Flagella are microscopic hair-like structured organisms that help in the movement of a cell and are mostly unicellular. Flagella actually means “whip” because of its whip-like appearance that helps to propel a cell through fluids. In this article on flagella, students will learn about the basics of flagella, the functions, and the structure as well as types of flagella.
A flagellum has a 15-20nm diameter and can be seen under a light microscope. The whip-like structure of flagella facilitates movement in certain single-celled organisms. These are filamentous structures made up of microtubules. They are usually found in eukaryotes and bacteria.
There are 6 types of flagella:
Atrichous: There is no flagellum.
Single polar flagellum can rotate both clocks and anti-clockwise resulting in forwarding movement and backward movement respectively.
Example: Vibrio cholerae
One flagellum is present on each end. Movements are like monotrichous flagella.

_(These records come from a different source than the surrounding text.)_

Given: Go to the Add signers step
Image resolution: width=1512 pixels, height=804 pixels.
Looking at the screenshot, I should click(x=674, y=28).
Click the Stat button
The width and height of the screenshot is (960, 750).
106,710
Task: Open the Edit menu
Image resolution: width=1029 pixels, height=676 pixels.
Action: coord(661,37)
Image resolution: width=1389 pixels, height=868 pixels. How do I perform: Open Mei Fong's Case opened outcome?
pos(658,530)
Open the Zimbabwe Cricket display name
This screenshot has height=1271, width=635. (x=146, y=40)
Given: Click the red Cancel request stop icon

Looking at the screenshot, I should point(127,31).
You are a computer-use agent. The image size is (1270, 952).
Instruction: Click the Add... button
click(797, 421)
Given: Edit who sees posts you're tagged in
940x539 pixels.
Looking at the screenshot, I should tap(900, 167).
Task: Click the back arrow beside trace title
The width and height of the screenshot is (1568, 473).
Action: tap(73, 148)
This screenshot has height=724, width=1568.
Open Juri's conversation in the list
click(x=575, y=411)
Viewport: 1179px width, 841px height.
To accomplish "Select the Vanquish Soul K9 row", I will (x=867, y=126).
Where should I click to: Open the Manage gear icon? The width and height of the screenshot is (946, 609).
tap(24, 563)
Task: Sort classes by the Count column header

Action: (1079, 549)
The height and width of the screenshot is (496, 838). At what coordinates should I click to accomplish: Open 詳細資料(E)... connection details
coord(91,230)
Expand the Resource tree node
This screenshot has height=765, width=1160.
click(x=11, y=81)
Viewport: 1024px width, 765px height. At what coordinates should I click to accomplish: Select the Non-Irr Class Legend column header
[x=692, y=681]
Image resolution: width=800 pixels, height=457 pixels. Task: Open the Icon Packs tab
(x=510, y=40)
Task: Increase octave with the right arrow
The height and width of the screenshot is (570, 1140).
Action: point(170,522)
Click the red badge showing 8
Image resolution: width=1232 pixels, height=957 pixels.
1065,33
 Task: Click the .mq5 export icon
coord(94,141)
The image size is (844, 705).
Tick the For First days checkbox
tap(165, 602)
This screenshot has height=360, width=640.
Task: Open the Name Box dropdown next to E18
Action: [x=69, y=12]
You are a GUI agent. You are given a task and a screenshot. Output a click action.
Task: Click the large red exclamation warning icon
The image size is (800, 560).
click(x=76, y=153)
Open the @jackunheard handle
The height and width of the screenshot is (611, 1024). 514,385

Example: Alkaligens faecalis
Tufts of flagella present at one or both sides. Propagates clockwise and anticlockwise.
Numerous flagella are present all over the bacterial body, anticlockwise rotation produces one-directional movement.
Example: Salmonella Typhi
Cephalotrichous: several flagella are present at both ends. Movements are similar to monotrichous flagella.
The flagella are helical in structure and composed of flagellin protein or globular protein. The body of flagella is divided into three parts:
The basal body consists of a rod and a series of rings that are attached to the cell wall and the cytoplasmic membrane. It consists of rings which are basically proteins. There are three types of rings, namely the L-ring attached to the lipopolysaccharide, the P-ring attached to the peptidoglycan layer, and the M-S ring which is attached to the cytoplasmic membrane.
The hook is a flexible connection between the filament and the basal body proteins.
The filament is a rigid, helical structure that extends from the cell surface. It has a hair-like structure.
A flagellum also has some functions in eukaryotes and bacteria alike. They can be stated as follows:
Flagella facilitates movement and locomotion in organisms.
Flagella can help detect changes in pH and temperature
They help eukaryotes to enhance their reproductive rates, they are present in the uterus of human females.
They help in the identification of certain types of organisms.
1. What is the Role of Flagella in a Bacterial Cell?
Flagellum helps organisms to move and to detect changes in temperature and pH level. It further helps to identify certain organisms quickly. Also, it accelerates the rate of reproduction in eukaryotes.
2. Where is Flagella Found?
Flagella is located at the back of a unicellular organism or cell body. A flagellum has a tail-like appearance, and it is primarily responsible for locomotion in organisms.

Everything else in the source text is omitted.